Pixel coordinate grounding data
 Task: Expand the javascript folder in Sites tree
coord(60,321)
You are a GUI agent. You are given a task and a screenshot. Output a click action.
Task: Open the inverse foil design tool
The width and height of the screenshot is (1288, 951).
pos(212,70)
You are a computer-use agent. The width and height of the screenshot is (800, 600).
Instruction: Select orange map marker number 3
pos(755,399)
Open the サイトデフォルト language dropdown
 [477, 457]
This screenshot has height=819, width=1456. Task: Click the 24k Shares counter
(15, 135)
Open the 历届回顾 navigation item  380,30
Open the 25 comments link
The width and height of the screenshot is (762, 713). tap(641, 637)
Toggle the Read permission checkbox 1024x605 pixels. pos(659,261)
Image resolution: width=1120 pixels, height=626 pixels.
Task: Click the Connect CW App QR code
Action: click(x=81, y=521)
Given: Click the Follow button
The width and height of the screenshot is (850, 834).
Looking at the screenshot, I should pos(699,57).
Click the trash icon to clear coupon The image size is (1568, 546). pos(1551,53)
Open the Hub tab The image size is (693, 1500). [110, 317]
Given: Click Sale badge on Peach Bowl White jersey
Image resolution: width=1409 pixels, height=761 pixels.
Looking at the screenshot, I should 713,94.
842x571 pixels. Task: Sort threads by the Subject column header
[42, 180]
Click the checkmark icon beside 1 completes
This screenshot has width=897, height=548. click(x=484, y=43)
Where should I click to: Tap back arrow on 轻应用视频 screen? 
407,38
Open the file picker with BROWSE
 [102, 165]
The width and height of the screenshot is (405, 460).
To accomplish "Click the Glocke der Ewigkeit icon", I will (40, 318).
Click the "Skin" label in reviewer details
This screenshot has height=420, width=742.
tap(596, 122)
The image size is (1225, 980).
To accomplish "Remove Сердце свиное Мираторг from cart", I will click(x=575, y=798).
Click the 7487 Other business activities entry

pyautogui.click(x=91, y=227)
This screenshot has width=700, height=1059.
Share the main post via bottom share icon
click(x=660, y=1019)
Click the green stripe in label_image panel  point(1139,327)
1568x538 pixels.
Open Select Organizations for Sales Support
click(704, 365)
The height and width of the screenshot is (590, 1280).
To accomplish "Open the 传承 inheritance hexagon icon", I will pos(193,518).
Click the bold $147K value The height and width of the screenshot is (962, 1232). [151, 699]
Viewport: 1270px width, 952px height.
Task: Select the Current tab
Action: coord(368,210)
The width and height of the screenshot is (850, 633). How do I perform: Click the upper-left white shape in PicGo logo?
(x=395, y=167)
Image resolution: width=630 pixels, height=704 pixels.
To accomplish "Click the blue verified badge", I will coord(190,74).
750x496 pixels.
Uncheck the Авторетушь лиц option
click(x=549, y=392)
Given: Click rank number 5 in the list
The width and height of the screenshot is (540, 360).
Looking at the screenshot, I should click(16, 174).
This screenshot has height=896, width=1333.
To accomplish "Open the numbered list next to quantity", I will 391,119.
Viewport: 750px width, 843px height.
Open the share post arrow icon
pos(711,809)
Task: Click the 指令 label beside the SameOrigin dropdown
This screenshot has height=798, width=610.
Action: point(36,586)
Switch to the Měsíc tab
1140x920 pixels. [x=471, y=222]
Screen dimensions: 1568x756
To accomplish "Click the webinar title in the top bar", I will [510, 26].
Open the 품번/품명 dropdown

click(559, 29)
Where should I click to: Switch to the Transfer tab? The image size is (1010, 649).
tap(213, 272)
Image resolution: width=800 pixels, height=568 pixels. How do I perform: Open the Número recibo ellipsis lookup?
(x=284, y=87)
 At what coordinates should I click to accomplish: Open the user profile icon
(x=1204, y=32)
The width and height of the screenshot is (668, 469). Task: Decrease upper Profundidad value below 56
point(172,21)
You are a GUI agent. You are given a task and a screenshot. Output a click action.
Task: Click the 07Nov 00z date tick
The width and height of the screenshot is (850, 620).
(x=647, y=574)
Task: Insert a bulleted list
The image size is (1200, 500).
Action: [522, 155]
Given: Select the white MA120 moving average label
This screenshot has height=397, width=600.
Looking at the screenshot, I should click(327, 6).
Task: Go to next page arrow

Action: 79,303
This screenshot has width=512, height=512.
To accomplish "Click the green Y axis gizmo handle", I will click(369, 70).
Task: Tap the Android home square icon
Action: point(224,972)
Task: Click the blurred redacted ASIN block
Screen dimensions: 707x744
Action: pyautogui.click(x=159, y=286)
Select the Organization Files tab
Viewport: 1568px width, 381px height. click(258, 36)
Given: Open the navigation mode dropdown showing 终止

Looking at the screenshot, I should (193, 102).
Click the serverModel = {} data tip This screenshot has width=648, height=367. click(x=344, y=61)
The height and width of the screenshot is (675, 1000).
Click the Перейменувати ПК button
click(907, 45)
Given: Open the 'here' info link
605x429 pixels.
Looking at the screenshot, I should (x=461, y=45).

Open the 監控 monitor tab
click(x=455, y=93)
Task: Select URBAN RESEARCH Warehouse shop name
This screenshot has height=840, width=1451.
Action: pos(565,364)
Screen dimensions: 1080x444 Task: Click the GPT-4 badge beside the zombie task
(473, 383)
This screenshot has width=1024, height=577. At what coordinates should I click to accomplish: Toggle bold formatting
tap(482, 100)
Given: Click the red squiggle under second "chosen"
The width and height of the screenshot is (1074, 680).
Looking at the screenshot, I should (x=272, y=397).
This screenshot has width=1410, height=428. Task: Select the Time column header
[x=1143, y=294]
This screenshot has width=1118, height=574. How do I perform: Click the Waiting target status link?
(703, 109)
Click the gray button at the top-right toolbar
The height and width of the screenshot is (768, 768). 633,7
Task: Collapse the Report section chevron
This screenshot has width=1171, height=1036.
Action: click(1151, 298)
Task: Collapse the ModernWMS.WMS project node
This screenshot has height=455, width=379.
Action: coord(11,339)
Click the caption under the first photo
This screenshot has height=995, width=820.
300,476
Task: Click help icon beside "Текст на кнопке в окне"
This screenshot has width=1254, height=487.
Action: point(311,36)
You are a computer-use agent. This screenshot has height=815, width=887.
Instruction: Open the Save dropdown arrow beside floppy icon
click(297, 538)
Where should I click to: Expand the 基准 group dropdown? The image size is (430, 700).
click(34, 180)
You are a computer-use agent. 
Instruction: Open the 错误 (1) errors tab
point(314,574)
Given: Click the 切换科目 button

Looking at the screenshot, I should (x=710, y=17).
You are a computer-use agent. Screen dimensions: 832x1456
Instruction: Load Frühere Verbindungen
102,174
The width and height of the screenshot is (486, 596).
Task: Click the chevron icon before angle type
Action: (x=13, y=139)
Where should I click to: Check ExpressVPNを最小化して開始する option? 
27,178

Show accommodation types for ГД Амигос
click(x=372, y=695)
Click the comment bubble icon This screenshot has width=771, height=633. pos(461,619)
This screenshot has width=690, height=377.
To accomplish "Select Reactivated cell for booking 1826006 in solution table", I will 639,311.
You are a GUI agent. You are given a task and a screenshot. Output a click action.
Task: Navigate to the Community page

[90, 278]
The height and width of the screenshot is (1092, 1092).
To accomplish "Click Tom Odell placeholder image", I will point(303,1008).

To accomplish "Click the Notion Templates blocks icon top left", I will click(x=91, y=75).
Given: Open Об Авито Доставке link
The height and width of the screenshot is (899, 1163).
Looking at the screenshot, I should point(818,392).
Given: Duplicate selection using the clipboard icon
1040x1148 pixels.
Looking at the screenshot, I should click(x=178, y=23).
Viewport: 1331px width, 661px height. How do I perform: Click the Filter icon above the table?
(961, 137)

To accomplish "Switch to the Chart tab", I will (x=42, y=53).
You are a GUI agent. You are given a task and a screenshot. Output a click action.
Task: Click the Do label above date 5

What you are asked to do
Repeat the records. Match them exactly.

Task result
 Task: Expand the javascript folder in Sites tree
coord(60,321)
You are a GUI agent. You are given a task and a screenshot. Output a click action.
Task: Open the inverse foil design tool
The width and height of the screenshot is (1288, 951).
pos(212,70)
You are a computer-use agent. The width and height of the screenshot is (800, 600).
Instruction: Select orange map marker number 3
pos(755,399)
Open the サイトデフォルト language dropdown
 [477, 457]
This screenshot has height=819, width=1456. Task: Click the 24k Shares counter
(15, 135)
Open the 历届回顾 navigation item  380,30
Open the 25 comments link
The width and height of the screenshot is (762, 713). tap(641, 637)
Toggle the Read permission checkbox 1024x605 pixels. pos(659,261)
Image resolution: width=1120 pixels, height=626 pixels.
Task: Click the Connect CW App QR code
Action: click(x=81, y=521)
Given: Click the Follow button
The width and height of the screenshot is (850, 834).
Looking at the screenshot, I should pos(699,57).
Click the trash icon to clear coupon The image size is (1568, 546). pos(1551,53)
Open the Hub tab The image size is (693, 1500). [110, 317]
Given: Click Sale badge on Peach Bowl White jersey
Image resolution: width=1409 pixels, height=761 pixels.
Looking at the screenshot, I should 713,94.
842x571 pixels. Task: Sort threads by the Subject column header
[42, 180]
Click the checkmark icon beside 1 completes
This screenshot has width=897, height=548. click(x=484, y=43)
Where should I click to: Tap back arrow on 轻应用视频 screen? 
407,38
Open the file picker with BROWSE
 [102, 165]
The width and height of the screenshot is (405, 460).
To accomplish "Click the Glocke der Ewigkeit icon", I will (40, 318).
Click the "Skin" label in reviewer details
This screenshot has height=420, width=742.
tap(596, 122)
The image size is (1225, 980).
To accomplish "Remove Сердце свиное Мираторг from cart", I will click(x=575, y=798).
Click the 7487 Other business activities entry

pyautogui.click(x=91, y=227)
This screenshot has width=700, height=1059.
Share the main post via bottom share icon
click(x=660, y=1019)
Click the green stripe in label_image panel  point(1139,327)
1568x538 pixels.
Open Select Organizations for Sales Support
click(704, 365)
The height and width of the screenshot is (590, 1280).
To accomplish "Open the 传承 inheritance hexagon icon", I will pos(193,518).
Click the bold $147K value The height and width of the screenshot is (962, 1232). [151, 699]
Viewport: 1270px width, 952px height.
Task: Select the Current tab
Action: coord(368,210)
The width and height of the screenshot is (850, 633). How do I perform: Click the upper-left white shape in PicGo logo?
(x=395, y=167)
Image resolution: width=630 pixels, height=704 pixels.
To accomplish "Click the blue verified badge", I will coord(190,74).
750x496 pixels.
Uncheck the Авторетушь лиц option
click(x=549, y=392)
Given: Click rank number 5 in the list
The width and height of the screenshot is (540, 360).
Looking at the screenshot, I should click(16, 174).
This screenshot has height=896, width=1333.
To accomplish "Open the numbered list next to quantity", I will 391,119.
Viewport: 750px width, 843px height.
Open the share post arrow icon
pos(711,809)
Task: Click the 指令 label beside the SameOrigin dropdown
This screenshot has height=798, width=610.
Action: point(36,586)
Switch to the Měsíc tab
1140x920 pixels. [x=471, y=222]
Screen dimensions: 1568x756
To accomplish "Click the webinar title in the top bar", I will [510, 26].
Open the 품번/품명 dropdown

click(559, 29)
Where should I click to: Switch to the Transfer tab? The image size is (1010, 649).
tap(213, 272)
Image resolution: width=800 pixels, height=568 pixels. How do I perform: Open the Número recibo ellipsis lookup?
(x=284, y=87)
 At what coordinates should I click to accomplish: Open the user profile icon
(x=1204, y=32)
The width and height of the screenshot is (668, 469). Task: Decrease upper Profundidad value below 56
point(172,21)
You are a GUI agent. You are given a task and a screenshot. Output a click action.
Task: Click the 07Nov 00z date tick
The width and height of the screenshot is (850, 620).
(x=647, y=574)
Task: Insert a bulleted list
The image size is (1200, 500).
Action: [522, 155]
Given: Select the white MA120 moving average label
This screenshot has height=397, width=600.
Looking at the screenshot, I should click(327, 6).
Task: Go to next page arrow

Action: 79,303
This screenshot has width=512, height=512.
To accomplish "Click the green Y axis gizmo handle", I will click(369, 70).
Task: Tap the Android home square icon
Action: point(224,972)
Task: Click the blurred redacted ASIN block
Screen dimensions: 707x744
Action: pyautogui.click(x=159, y=286)
Select the Organization Files tab
Viewport: 1568px width, 381px height. click(258, 36)
Given: Open the navigation mode dropdown showing 终止

Looking at the screenshot, I should (193, 102).
Click the serverModel = {} data tip This screenshot has width=648, height=367. click(x=344, y=61)
The height and width of the screenshot is (675, 1000).
Click the Перейменувати ПК button
click(907, 45)
Given: Open the 'here' info link
605x429 pixels.
Looking at the screenshot, I should (x=461, y=45).

Open the 監控 monitor tab
click(x=455, y=93)
Task: Select URBAN RESEARCH Warehouse shop name
This screenshot has height=840, width=1451.
Action: pos(565,364)
Screen dimensions: 1080x444 Task: Click the GPT-4 badge beside the zombie task
(473, 383)
This screenshot has width=1024, height=577. At what coordinates should I click to accomplish: Toggle bold formatting
tap(482, 100)
Given: Click the red squiggle under second "chosen"
The width and height of the screenshot is (1074, 680).
Looking at the screenshot, I should (x=272, y=397).
This screenshot has width=1410, height=428. Task: Select the Time column header
[x=1143, y=294]
This screenshot has width=1118, height=574. How do I perform: Click the Waiting target status link?
(703, 109)
Click the gray button at the top-right toolbar
The height and width of the screenshot is (768, 768). 633,7
Task: Collapse the Report section chevron
This screenshot has width=1171, height=1036.
Action: click(1151, 298)
Task: Collapse the ModernWMS.WMS project node
This screenshot has height=455, width=379.
Action: coord(11,339)
Click the caption under the first photo
This screenshot has height=995, width=820.
300,476
Task: Click help icon beside "Текст на кнопке в окне"
This screenshot has width=1254, height=487.
Action: point(311,36)
You are a computer-use agent. This screenshot has height=815, width=887.
Instruction: Open the Save dropdown arrow beside floppy icon
click(297, 538)
Where should I click to: Expand the 基准 group dropdown? The image size is (430, 700).
click(34, 180)
You are a computer-use agent. 
Instruction: Open the 错误 (1) errors tab
point(314,574)
Given: Click the 切换科目 button

Looking at the screenshot, I should (x=710, y=17).
You are a computer-use agent. Screen dimensions: 832x1456
Instruction: Load Frühere Verbindungen
102,174
The width and height of the screenshot is (486, 596).
Task: Click the chevron icon before angle type
Action: (x=13, y=139)
Where should I click to: Check ExpressVPNを最小化して開始する option? 
27,178

Show accommodation types for ГД Амигос
click(x=372, y=695)
Click the comment bubble icon This screenshot has width=771, height=633. pos(461,619)
This screenshot has width=690, height=377.
To accomplish "Select Reactivated cell for booking 1826006 in solution table", I will 639,311.
You are a GUI agent. You are given a task and a screenshot. Output a click action.
Task: Navigate to the Community page

[90, 278]
The height and width of the screenshot is (1092, 1092).
To accomplish "Click Tom Odell placeholder image", I will point(303,1008).

To accomplish "Click the Notion Templates blocks icon top left", I will click(x=91, y=75).
Given: Open Об Авито Доставке link
The height and width of the screenshot is (899, 1163).
Looking at the screenshot, I should point(818,392).
Given: Duplicate selection using the clipboard icon
1040x1148 pixels.
Looking at the screenshot, I should click(x=178, y=23).
Viewport: 1331px width, 661px height. How do I perform: Click the Filter icon above the table?
(961, 137)

To accomplish "Switch to the Chart tab", I will (x=42, y=53).
You are a GUI agent. You are given a task and a screenshot. Output a click action.
Task: Click the Do label above date 5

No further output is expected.